Kiki's goiter was gone yesterday, and he's still goiter-less today.

I don't think it was a sting, because there was no redness or any sign of inflammation on the skin, and it didn't seem to hurt him when I touched it. It felt like there was a small, ball-sized, water-balloon-like sac that was under the skin, but not attached to the skin, like a bug bite would be. But, it did clear up right away so who knows?

Yes, we have been doing some construction in the pen. Right now, as you can see in the photo, we do have some ladders, saw horses, and some temporary wood planks we used as scaffolding when we were working on the roof of the chicken house inside the chicken coop. I realize now that it is a serious hazard, and that stuff needs to come out. Luckily, the construction is complete, so we're ready to get that stuff out anyway.

The Rheas haven't had any trouble with it so far though, surprisingly.

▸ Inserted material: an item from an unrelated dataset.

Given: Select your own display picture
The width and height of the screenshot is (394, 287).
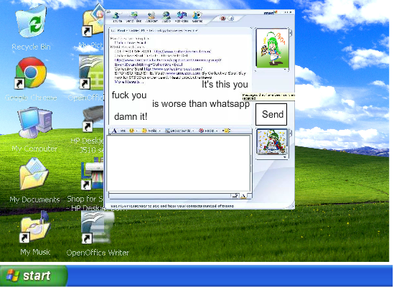Looking at the screenshot, I should pos(271,142).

They don't really startle much anymore, and you can easily walk up to them and touch them without them trying to run or jump away. They do run in the coop sometimes, especially when it's feeding time. They even jump up in the air and do twirls, kicking their feet out of excitement. Even then, they don't trip over anything, they're pretty agile birds when they're not scared.

The nails we pick up, but when we're actually working in the pen, the rheas (and the peacock) like to come over to look at all the equipment. They try to peck some of the stuff sometimes, out of curiosity, but they don't eat the nails at all. They don't seem dumb enough to eat pointy metal bits of stuff, but I'll definitely keep that in mind, the last thing I need is any of the birds in the coop swallowing nails.

We don't have any berries at all on the property, where we live is a little too chilly for them. We do have some blackberry bushes, but nowhere near the coops. There's really nothing in the pen that they could eat, besides the small number of flies, the chicken feed, their lettuce, and their ratite pellets. Like I said before, they don't seem to like the chicken pellets as much as their ratite pellets, so I'm not sure that it's that. I wonder if it's from the lettuce, since it's green? I don't know, but they aren't sick so I won't freak out about it.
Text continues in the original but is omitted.